Sembra una sfida impossibile o il format di uno strano ‘reality show’. Cinquanta persone sovrappeso, obese già con diabete a forte rischio di esserlo, tutte sedentarie hanno undici mesi per prepararsi a correre una maratona. Sì: dai 100–200 metri al giorno (giusto la distanza dalla porta di casa e dell’ufficio a quella dell’auto) fino a 42.195 metri consecutivi.

Questa la sfida di Io muovo la mia vita, organizzata dal professor Pierpaolo De Feo per conto di Diabete Italia con l’appoggio di numerosi sponsor e la consulenza scientifica del Marathon Center, una struttura che allena i campioni dell’atletica. L’allenamento è iniziato nel novembre 2006 in vista della Maratona di Milano dell’ottobre 2007.

Hanno partecipato al progetto diciotto Centri diabetologici universitari e/o ospedalieri distribuiti in modo omogeneo in tutta Italia. Ogni centro partecipa con tre persone: un medico, una persona con obesità viscerale e una che da poco tempo ha il diabete di tipo 2.
Massimo Gottifredi, 44 anni, sposato con due figli (4 e 8 anni), ha accettato con interesse la sfida. Gottifredi ha un ruolo di responsabilità: è presidente dell’Azienda di Promozione turistica della Regione Emilia Romagna.

Alla partenza Massimo, per quanto abbastanza alto e di corporatura solida, pesava quasi un quintale: «Dovevo fare qualcosa» commenta. «Medici a parte, ero soprattutto io a sentirmi in difficoltà.

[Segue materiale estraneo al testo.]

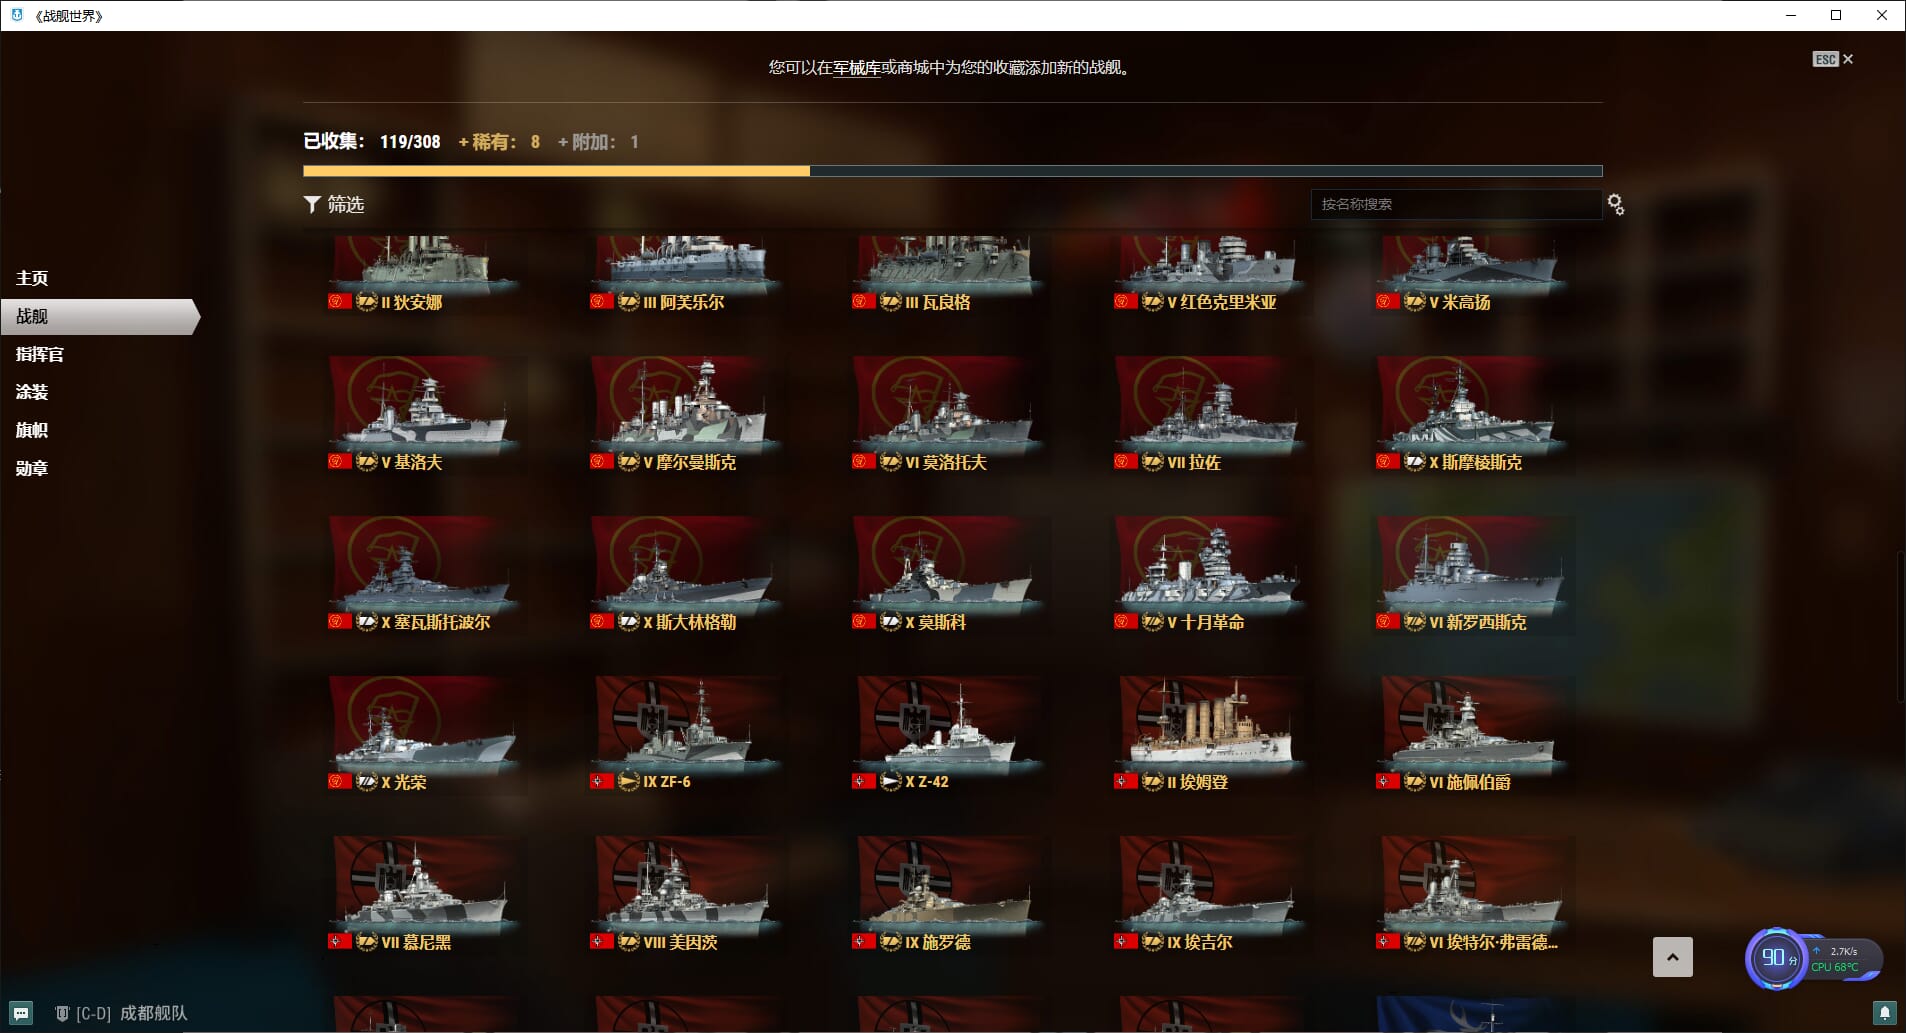The image size is (1906, 1033).
Task: Click the 按名称搜索 search field
Action: 1456,204
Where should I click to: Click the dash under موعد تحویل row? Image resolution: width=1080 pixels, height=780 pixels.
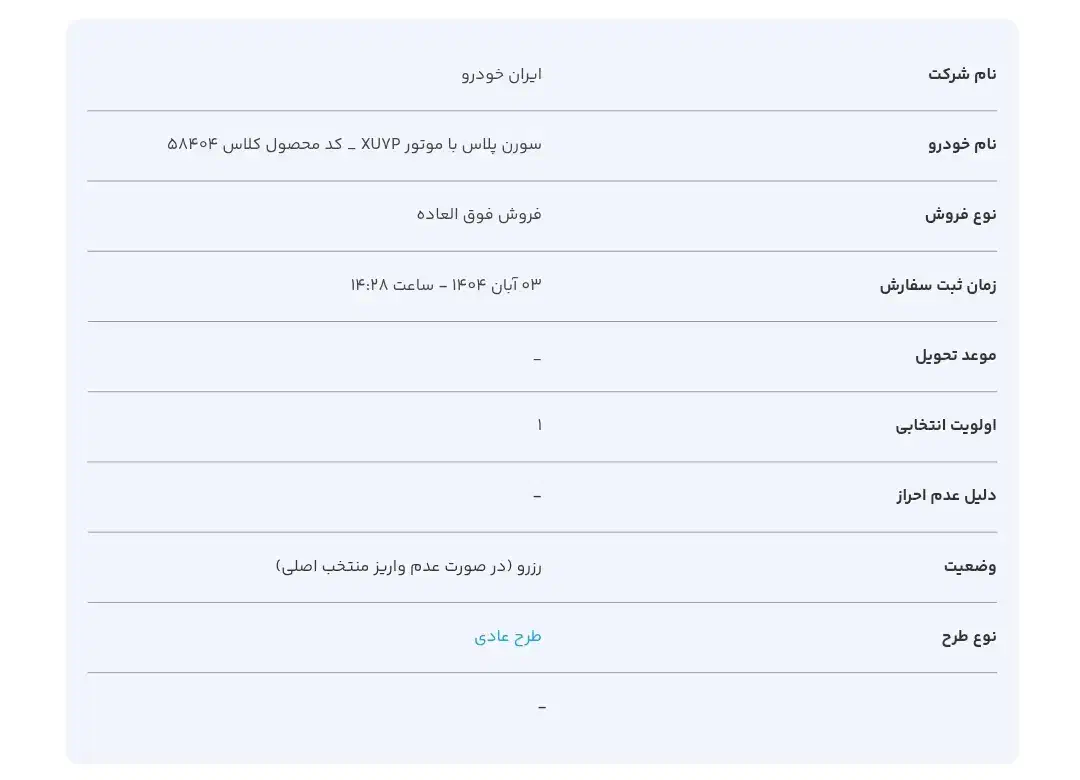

Il mio è un lavoro impegnativo, e poi ci sono i bambini che vogliono giocare con me e andare in spiaggia. A causa del peso lo facevo con fatica. Insomma rischiavo di perdermi il lato bello delle cose».

Scettico nei confronti delle autocure ‘improvvisate’ Gottifredi non amava nemmeno l’idea di una dieta mortificante. «Io muovo la mia vita è esattamente quello di cui avevo bisogno», racconta; «mi ha subito catturato l’idea di guarire senza medicine e di essere seguito in maniera sistematica e scientifica. Con monitoraggi costanti nel tempo, misurazioni concrete da parte di esperti e risultati reali da portare a casa». Massimo non ha avuto problemi nell’evitare crostacei, fegato e carni rosse; il suo piacere di stare a tavola non è compromesso.
A due mesi dall’inizio, Massimo aveva già perso sette chili, pur avendo ridotto al minimo gli allenamenti a causa di un’ernia al disco. Con la primavera ha iniziato a correre in spiaggia, per strada, negli spazi verdi vicino alla sua Riccione. Quattro volte alla settimana, anche nelle trasferte in giro per il mondo nelle fiere e convegni di promozione turistica. «Più corro, più sento l’esigenza di tornare a farlo. Se per caso sono costretto a rinunciare, riprendere è poi faticoso, quindi cerco di non sgarrare».

Massimo ha avuto mille problemi alle articolazioni, perfino qualche attacco di gotta; febbraio e marzo in particolare sono stati mesi duri. «Credevo di essere più sciolto, invece sono moto legato, come una porta arrugginita che va oliata e tirata piano piano». Ma la motivazione che rischiava forse di calare è ripresa in aprile. La combinazione ‘dieta + esercizio fisico’ ha dato infatti risultati ottimi. «Non immaginavo di avere risultati così rapidi! Il giro vita è calato da 112-113 a 102 centimetri. «Ho fatto le analisi e avevo dei valori che non vedevo da quindici anni», commenta. E soprattutto l’esercizio fisico è diventato un’esigenza. Ormai Massimo fa movimento, strappando il tempo ai suoi impegni, non solo per partecipare alla maratona di Milano e portarla a termine, ma soprattutto perché «mi sento a disagio se non mi muovo».